* _DATASET RECORDS_:

◆ ◆ ◆ ◆

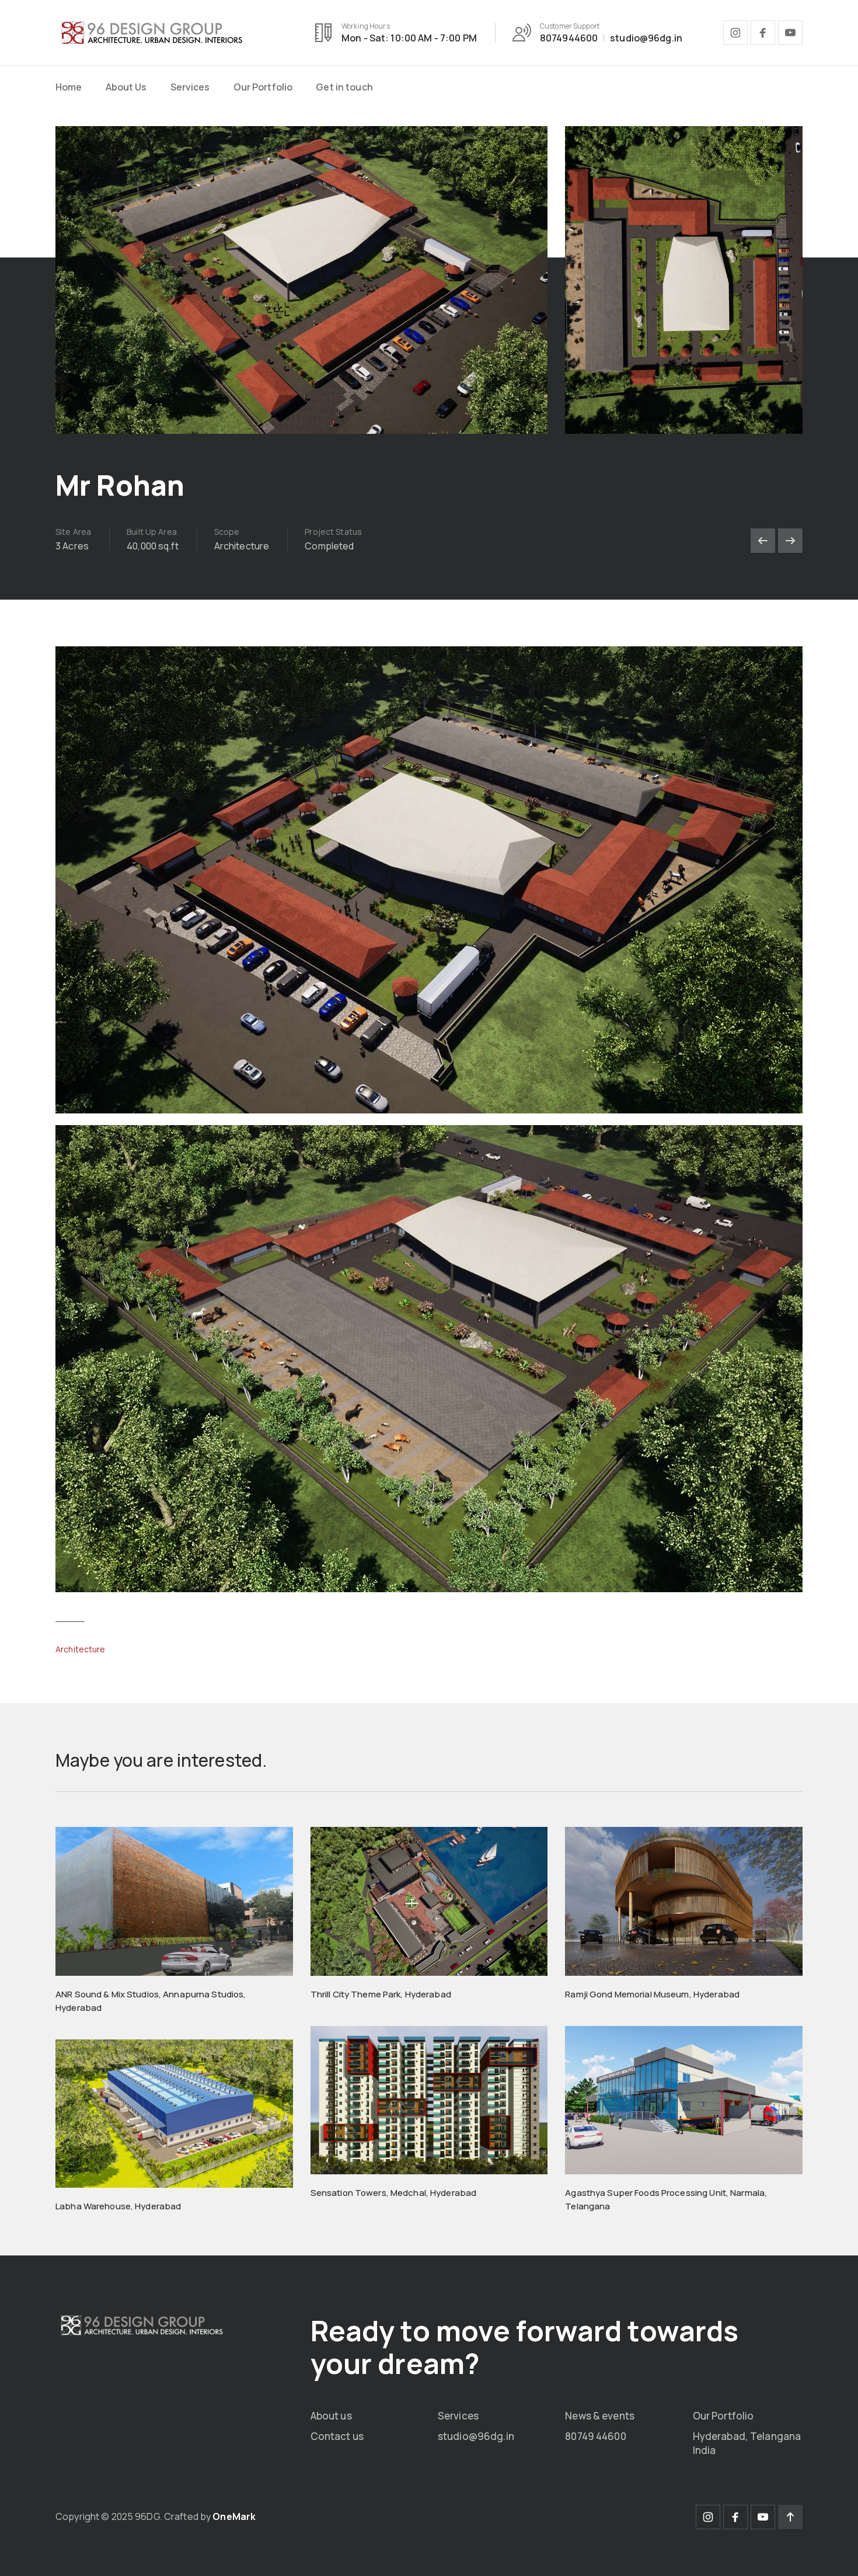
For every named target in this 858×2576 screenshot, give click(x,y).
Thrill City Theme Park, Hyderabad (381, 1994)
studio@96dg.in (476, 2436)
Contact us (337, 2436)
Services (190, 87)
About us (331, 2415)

◆ ◆ ◆ ◆

* _AIM OF THE EXERCISE_:
Would it be possible to print the records above verbatim, pictures omitted?

* _WRITTEN RESPONSE_:
For every named target in this 858×2576 screenshot, give click(x,y).
Thrill City Theme Park, Hyderabad (381, 1994)
studio@96dg.in (476, 2436)
Contact us (337, 2436)
Services (190, 87)
About us (331, 2415)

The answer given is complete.